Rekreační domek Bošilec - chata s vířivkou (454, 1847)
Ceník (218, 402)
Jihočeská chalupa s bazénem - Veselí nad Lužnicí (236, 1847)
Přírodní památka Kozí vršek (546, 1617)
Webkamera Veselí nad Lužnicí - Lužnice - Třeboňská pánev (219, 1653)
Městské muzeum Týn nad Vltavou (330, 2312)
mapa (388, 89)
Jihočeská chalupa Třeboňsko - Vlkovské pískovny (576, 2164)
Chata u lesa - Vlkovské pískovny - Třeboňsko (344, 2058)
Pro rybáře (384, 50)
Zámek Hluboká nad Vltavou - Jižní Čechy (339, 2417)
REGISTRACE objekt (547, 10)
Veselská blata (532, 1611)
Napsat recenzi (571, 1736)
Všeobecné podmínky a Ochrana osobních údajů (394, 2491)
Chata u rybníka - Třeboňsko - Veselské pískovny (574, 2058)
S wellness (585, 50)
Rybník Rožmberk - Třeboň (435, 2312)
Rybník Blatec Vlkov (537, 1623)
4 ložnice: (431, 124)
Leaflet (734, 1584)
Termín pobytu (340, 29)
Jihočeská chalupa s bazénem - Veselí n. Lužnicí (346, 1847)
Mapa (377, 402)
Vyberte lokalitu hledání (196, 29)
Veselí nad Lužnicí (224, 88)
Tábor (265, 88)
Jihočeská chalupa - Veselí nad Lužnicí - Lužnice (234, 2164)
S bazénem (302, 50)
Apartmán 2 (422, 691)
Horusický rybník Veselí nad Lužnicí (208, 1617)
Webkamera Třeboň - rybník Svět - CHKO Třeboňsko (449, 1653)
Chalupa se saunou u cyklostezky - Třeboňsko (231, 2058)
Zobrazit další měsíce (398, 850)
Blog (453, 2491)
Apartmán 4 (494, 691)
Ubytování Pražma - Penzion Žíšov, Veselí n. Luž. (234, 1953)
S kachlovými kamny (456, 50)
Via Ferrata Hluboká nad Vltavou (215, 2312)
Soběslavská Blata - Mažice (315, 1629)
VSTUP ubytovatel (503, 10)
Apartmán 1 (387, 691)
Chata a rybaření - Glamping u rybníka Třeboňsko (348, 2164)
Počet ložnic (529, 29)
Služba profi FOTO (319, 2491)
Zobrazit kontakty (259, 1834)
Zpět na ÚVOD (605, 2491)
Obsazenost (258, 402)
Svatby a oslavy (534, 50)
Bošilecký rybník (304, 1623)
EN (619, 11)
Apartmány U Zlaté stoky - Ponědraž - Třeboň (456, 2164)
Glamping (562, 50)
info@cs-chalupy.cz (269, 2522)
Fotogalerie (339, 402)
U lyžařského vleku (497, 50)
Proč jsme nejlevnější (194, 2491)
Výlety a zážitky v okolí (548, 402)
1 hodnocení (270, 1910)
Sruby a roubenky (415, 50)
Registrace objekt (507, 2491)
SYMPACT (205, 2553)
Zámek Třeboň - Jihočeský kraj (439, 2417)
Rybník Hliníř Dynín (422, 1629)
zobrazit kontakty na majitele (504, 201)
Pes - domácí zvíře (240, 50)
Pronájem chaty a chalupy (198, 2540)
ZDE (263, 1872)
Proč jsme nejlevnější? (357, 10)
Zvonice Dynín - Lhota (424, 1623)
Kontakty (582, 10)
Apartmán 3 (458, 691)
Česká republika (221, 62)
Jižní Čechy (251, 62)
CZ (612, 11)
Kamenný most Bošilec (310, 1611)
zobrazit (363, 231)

====

Could you repeat exactly the lines above from the line with "U lyžařského vleku (497, 50)" up to and including the line with "Kamenný most Bošilec (310, 1611)", and only those?

Solution to the exercise:
U lyžařského vleku (497, 50)
Proč jsme nejlevnější (194, 2491)
Výlety a zážitky v okolí (548, 402)
1 hodnocení (270, 1910)
Sruby a roubenky (415, 50)
Registrace objekt (507, 2491)
SYMPACT (205, 2553)
Zámek Třeboň - Jihočeský kraj (439, 2417)
Rybník Hliníř Dynín (422, 1629)
zobrazit kontakty na majitele (504, 201)
Pes - domácí zvíře (240, 50)
Pronájem chaty a chalupy (198, 2540)
ZDE (263, 1872)
Proč jsme nejlevnější? (357, 10)
Zvonice Dynín - Lhota (424, 1623)
Kontakty (582, 10)
Apartmán 3 (458, 691)
Česká republika (221, 62)
Jižní Čechy (251, 62)
CZ (612, 11)
Kamenný most Bošilec (310, 1611)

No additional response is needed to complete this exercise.